Parasites!!! NOOOOOOOOOOOO!!!!!!

Marzipan said...

MY EYE!!!!!

Marzipan said...

I am made of cheese, because I love to eat cheese. My biggst fear in all the world is for all of the cows to die on the planet, and then there being no more cheese to eat!!!


WHAT WOULD WE DO WITHOUT CHEESE!!?

Joshua said...

We would all poop a little more freely. Cheese is a real binder.

William and Mary said...

I was looking for some serious answers to what people fear most when I found your blog. Ha! You made me laugh. I have a son your age, but I can remember having some of these same fears when I was younger. So even though I laughed at your answers, I took you seriously.

The one I took most seriously was the one about Jesus. Let me encourage you. He is real. I met him when I was 21 years old. That was the day I pointed my finger in God's face and ASKED him point blank if he was real. He revealed Christ on the cross to me. The devil (he's real too) has tried to get me to doubt since, but meeting Jesus was too real to ever again doubt he is alive and well. convince me.

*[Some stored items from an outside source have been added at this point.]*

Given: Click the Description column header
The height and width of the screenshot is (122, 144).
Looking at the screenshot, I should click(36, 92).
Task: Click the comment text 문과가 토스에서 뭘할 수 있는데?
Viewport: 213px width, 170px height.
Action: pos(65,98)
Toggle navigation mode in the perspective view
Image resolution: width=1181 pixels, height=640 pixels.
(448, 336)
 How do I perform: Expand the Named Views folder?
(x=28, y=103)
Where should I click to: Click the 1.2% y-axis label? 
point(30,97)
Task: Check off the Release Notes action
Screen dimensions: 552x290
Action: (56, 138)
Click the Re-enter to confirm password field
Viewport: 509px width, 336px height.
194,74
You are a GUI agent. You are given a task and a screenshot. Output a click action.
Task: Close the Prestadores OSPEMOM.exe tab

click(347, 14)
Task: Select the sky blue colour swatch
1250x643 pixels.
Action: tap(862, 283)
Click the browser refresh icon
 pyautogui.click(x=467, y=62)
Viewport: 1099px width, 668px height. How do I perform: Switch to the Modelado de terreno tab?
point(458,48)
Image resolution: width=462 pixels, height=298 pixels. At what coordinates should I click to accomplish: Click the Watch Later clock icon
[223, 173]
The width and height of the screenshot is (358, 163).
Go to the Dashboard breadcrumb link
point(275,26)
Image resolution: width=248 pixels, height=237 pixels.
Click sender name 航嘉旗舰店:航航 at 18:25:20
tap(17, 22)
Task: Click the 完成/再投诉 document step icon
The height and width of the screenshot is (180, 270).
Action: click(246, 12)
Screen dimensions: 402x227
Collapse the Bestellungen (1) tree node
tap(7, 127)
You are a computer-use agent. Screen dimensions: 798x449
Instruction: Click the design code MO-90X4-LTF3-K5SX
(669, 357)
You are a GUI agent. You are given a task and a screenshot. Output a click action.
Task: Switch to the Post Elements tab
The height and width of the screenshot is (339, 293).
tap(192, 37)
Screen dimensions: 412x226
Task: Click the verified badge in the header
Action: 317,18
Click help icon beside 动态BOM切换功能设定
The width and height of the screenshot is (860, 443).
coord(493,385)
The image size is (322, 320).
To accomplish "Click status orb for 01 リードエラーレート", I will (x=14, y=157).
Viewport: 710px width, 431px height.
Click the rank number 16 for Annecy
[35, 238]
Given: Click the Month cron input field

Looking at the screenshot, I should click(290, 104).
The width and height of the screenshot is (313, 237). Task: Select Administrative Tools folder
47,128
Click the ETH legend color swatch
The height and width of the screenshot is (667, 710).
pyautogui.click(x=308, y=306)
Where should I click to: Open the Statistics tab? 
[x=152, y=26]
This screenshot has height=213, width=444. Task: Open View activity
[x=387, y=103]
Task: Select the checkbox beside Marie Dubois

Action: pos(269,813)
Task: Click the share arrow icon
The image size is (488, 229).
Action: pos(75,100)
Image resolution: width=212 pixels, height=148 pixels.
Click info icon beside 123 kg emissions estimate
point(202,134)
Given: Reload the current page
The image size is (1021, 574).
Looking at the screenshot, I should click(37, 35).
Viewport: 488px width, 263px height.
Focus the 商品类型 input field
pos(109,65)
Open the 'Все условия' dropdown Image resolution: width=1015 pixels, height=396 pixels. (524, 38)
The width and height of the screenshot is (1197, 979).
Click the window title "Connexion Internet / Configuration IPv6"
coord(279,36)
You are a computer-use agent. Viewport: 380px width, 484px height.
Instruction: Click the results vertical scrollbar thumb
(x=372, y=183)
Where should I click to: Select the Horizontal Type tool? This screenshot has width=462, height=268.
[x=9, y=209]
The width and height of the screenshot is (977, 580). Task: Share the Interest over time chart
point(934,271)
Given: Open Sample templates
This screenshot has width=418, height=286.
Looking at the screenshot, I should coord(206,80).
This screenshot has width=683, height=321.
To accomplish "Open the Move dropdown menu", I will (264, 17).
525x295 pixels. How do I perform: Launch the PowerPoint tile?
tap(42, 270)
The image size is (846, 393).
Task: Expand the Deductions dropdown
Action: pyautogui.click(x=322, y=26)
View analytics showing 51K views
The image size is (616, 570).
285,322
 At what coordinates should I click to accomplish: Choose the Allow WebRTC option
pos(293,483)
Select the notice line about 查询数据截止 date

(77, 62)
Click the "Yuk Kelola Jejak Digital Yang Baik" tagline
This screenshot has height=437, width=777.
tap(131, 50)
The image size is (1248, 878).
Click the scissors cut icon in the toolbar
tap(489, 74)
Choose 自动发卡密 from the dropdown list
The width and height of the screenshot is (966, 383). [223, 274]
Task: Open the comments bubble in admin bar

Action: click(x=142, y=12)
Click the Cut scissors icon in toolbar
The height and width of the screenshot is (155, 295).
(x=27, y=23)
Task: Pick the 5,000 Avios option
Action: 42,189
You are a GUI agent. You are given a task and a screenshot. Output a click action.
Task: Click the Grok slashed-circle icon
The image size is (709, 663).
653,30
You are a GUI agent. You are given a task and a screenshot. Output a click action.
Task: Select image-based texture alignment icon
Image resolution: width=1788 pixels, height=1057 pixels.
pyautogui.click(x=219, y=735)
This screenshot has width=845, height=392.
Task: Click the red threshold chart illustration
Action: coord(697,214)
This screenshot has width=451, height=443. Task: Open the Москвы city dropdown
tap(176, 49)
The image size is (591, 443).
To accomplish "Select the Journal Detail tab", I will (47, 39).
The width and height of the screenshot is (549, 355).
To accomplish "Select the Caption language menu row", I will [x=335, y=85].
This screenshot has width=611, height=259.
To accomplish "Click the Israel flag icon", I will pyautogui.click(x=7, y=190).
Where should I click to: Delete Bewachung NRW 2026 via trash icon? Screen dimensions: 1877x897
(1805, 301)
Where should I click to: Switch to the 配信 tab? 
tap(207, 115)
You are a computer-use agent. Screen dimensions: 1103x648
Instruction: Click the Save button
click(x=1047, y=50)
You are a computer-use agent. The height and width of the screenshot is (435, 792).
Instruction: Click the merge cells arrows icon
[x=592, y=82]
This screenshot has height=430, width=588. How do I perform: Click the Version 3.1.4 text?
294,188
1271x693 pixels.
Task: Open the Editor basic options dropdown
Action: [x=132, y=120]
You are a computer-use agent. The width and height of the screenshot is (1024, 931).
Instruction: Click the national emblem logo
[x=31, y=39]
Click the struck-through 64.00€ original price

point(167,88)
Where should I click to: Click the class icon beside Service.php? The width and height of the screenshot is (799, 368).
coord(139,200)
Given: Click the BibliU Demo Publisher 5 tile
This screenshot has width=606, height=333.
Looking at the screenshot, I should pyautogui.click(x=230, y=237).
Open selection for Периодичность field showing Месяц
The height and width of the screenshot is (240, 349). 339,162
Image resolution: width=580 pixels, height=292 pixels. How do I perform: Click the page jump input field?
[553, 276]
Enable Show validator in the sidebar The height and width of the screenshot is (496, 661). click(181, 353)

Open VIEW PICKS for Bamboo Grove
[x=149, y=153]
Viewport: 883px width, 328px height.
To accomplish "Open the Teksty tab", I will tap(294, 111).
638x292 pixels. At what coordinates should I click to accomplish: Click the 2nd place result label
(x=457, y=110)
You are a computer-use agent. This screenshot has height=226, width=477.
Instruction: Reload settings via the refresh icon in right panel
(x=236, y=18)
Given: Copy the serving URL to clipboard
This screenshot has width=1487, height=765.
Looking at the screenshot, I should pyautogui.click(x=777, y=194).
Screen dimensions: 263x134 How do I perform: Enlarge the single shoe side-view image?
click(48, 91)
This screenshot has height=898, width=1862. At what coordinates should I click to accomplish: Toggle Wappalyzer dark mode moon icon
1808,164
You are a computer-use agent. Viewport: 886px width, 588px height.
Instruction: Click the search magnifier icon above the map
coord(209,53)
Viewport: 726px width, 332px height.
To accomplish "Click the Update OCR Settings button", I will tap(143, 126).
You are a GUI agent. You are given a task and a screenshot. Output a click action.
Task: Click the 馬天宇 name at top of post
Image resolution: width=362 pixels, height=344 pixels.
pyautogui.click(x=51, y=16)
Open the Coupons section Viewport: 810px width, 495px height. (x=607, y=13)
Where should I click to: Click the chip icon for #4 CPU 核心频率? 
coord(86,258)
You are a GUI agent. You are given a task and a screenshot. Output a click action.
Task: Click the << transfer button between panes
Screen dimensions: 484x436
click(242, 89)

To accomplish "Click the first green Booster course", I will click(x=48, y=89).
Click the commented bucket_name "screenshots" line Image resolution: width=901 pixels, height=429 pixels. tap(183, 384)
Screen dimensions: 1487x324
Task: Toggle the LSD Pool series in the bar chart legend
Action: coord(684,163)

Thank you for making me smile. You reminded me of what I love about you younger folks.

Mrs. Fagan

Joshua said...

Thanks Mrs. Fagan. I'm glad you stumbled on my Blog, and I'm glad I got you to laugh. More often than not, that's my real goal with this thing. I either want people to laugh, or to think. But usually, if I'm honest, what I really want is for this to make people like me. (Isn't that why we do most of the things we do?)

Anyway, I hope your son is having a nice day. Maybe we'll see you on here again sometime.